• _Source excerpt_
- - - -

Taking into account the regression results and cross validation results, I would like to select the final model from the old engineered model and the new engineered models, which are both feature engineered, one from the original dataset and one from from even-outcome dataset. Shown in Figure 5A and 5B, the advantage from the model with engineered features and from the original dataset (old engineered model) is that it has a slightly better (by 0.05) goodness of fit. Shown in the code output below, it also has a higher Specificity (by 0.14). But the model with engineered features and from the even outcome dataset (new engineered model) has a significantly higher Sensitivity (by 0.24). Given the HCD case, even though it is important to predict the True Positives right, the past record has shown that there are a lot of people rejecting the credit program even though they are eligible and would take the credit. The features visualizations (Figure 1A-3B) show that there are no strong predictors for those who would take the credit program, at least not with the data provided. Even though the new engineered model significantly increased Sensitivity of the model, it comes with great costs of the accuracy of the model. Predicting the non-takers (Specificity) right is also important to not waste resources. Therefore, for now, as the true positives are not a promising guarantee of enhanced public good and the false positives waste resources, it is best to have a generally balanced and accurate model to perhaps avoid wasting marketing resources and accumulate data to develop a stronger model in predicting the True Positives in the future. So the old engineered model is chosen for further analysis.

- - - -

• _Given task A_
In the listing, copy everything from the line containing "Where should I" down to the line containing "tap(237, 25)", reproducing each line unchanged.

Extracted data entries:
- - - -

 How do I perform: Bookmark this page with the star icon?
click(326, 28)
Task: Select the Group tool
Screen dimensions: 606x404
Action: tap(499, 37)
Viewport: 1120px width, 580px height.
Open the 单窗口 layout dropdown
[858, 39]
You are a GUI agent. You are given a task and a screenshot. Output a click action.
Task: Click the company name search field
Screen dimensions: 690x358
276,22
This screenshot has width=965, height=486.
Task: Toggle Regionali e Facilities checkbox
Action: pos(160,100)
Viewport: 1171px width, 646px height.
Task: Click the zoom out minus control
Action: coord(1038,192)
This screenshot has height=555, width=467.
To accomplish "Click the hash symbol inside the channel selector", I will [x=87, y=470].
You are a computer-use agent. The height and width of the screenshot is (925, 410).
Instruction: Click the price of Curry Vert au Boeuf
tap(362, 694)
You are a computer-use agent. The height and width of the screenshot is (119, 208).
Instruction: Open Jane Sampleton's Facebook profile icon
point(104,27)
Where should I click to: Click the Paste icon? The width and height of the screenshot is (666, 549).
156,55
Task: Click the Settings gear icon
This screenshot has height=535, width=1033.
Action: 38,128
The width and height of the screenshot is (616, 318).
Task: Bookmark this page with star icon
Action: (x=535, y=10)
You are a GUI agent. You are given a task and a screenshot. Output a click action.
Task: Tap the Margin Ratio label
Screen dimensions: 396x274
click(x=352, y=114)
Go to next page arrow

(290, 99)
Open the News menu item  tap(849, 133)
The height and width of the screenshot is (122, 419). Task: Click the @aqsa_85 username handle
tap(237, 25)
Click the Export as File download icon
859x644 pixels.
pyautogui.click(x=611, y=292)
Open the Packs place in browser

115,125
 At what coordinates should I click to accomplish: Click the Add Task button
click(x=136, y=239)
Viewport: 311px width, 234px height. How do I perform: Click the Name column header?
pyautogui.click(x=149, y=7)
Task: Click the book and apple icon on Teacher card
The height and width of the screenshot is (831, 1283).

- - - -

• _Given task B_
Answer these questions from the passage on model selection:
(i) By how much is the old engineered model's goodness of fit better?
(ii) By how much is the new engineered model's Sensitivity higher?
(iii) Which model is chosen for further analysis?

• _Solution A_
Where should I click to: Click the Paste icon? The width and height of the screenshot is (666, 549).
156,55
Task: Click the Settings gear icon
This screenshot has height=535, width=1033.
Action: 38,128
The width and height of the screenshot is (616, 318).
Task: Bookmark this page with star icon
Action: (x=535, y=10)
You are a GUI agent. You are given a task and a screenshot. Output a click action.
Task: Tap the Margin Ratio label
Screen dimensions: 396x274
click(x=352, y=114)
Go to next page arrow

(290, 99)
Open the News menu item  tap(849, 133)
The height and width of the screenshot is (122, 419). Task: Click the @aqsa_85 username handle
tap(237, 25)

• _Solution B_
(i) By 0.05.
(ii) By 0.24.
(iii) The old engineered model.